Many times you have seen us post articles urging private well owners to test for the presence of bacteria in their wells on a regular basis — ‘cuz no one else will ever volunteer to do it for them. We have even given links to a basic bacteria in water test kit from two different companies (SenSafe & WaterSafe) and to a more advanced bacteria test kit from SenSafe that lets a person find out not only if they have coliform bacteria present in their water, but also if they have E. Coli present.
Today we have information about the ‘tools’ required to take full advantage of the advanced bacteria test kit from SenSafe and how to properly use them to test for the presence of coliform bacteria in water samples.
How to use the Sensafe EZ Coliform Cult E.Coli Test Kit
- First of all, make sure to keep the test kit dry and in temperatures of 15-27 C (59-81 F).
- Wash hands thoroughly with soap and water before gathering your water sample. Dry hands completely.
- Carefully remove the bottle cap from the Sensafe EZ Coliform Cult E.Coli Test Kit.
- Add 100 milliliters of sample water but make sure not to overfill.
- Quickly put the cap back on the test bottle and secure it tightly.
- Shake test bottle vigorously until all of the media (solids inside the bottle) dissolve. Solution should turn a clear yellow color at this point. Turbid samples will have a less clear appearance.
- Either incubate the sample for 24 hours at 35 deg C/95 deg F — or — for 48 hours at 25 deg C/77 deg F.
- At the end of incubation period, look at the color of the sample.

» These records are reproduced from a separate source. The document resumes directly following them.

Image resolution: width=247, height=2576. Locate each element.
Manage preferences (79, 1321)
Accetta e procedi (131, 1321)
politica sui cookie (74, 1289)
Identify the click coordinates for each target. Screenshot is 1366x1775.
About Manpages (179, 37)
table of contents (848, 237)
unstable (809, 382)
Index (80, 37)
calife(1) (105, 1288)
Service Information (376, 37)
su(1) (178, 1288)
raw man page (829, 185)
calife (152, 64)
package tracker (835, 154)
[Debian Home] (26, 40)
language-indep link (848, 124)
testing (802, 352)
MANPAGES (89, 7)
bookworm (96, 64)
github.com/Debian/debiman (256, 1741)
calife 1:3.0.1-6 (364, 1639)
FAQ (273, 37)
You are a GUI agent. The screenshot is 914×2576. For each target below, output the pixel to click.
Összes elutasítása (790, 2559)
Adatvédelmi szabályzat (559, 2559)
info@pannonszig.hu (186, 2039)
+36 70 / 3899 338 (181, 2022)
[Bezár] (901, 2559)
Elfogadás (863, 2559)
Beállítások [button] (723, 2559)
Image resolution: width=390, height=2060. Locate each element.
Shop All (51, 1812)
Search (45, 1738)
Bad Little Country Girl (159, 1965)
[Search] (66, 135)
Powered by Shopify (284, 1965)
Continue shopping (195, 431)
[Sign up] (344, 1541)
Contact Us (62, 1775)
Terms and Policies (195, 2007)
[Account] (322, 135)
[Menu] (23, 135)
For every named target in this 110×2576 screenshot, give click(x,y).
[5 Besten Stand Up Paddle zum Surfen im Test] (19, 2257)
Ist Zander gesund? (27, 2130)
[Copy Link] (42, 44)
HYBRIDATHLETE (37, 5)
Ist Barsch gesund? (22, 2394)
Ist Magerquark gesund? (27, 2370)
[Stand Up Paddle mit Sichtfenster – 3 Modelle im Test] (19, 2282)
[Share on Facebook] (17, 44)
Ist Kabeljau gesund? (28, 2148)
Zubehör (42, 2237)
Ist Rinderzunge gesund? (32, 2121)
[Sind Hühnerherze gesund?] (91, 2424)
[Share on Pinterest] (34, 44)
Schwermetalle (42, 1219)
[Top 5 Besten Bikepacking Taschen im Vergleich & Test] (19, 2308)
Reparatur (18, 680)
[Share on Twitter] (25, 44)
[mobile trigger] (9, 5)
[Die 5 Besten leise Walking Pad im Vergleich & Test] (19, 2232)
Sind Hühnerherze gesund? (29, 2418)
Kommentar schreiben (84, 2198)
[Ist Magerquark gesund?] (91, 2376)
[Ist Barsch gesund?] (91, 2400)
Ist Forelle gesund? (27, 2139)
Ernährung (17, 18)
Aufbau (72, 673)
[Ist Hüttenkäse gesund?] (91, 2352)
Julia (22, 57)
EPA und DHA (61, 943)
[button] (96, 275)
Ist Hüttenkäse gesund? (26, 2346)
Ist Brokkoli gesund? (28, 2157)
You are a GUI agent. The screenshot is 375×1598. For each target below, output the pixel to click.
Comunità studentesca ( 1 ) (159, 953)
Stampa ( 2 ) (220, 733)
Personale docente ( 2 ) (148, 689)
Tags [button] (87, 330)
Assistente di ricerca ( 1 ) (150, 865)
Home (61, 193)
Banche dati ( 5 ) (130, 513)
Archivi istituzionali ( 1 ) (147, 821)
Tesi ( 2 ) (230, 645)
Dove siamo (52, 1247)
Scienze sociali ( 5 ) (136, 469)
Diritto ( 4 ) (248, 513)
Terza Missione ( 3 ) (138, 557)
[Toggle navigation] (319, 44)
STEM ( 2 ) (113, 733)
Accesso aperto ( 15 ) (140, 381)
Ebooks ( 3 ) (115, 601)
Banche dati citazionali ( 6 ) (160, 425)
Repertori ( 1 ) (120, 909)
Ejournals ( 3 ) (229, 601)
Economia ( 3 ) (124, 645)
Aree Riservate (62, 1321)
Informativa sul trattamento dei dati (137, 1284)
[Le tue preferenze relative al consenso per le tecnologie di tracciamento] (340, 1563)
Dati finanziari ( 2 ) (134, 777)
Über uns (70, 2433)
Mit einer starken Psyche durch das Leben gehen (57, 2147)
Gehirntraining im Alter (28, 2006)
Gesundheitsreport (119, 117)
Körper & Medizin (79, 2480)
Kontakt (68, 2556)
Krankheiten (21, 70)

A yellow color indicates a lack of coliforms while a bluish green color indicates the presence of coliforms.
For those who wish to learn if their water sample contains E. Coli, two options exist:
- Shine a UV light with wavelength 365nm from the bottom of the sample. If bright blue fluorescence occurs, the sample contains E. Coli. Where can you obtain a UV light source to perform this test? WaterFilters.Net carries the Sensafe NVF-4 Handheld UV Light.
- Addition of Sensafe Kovacs Indole Reagent will also let you know if the sample contains E. Coli. Unfortunately we do not, at this time, have specific information regarding how this process works.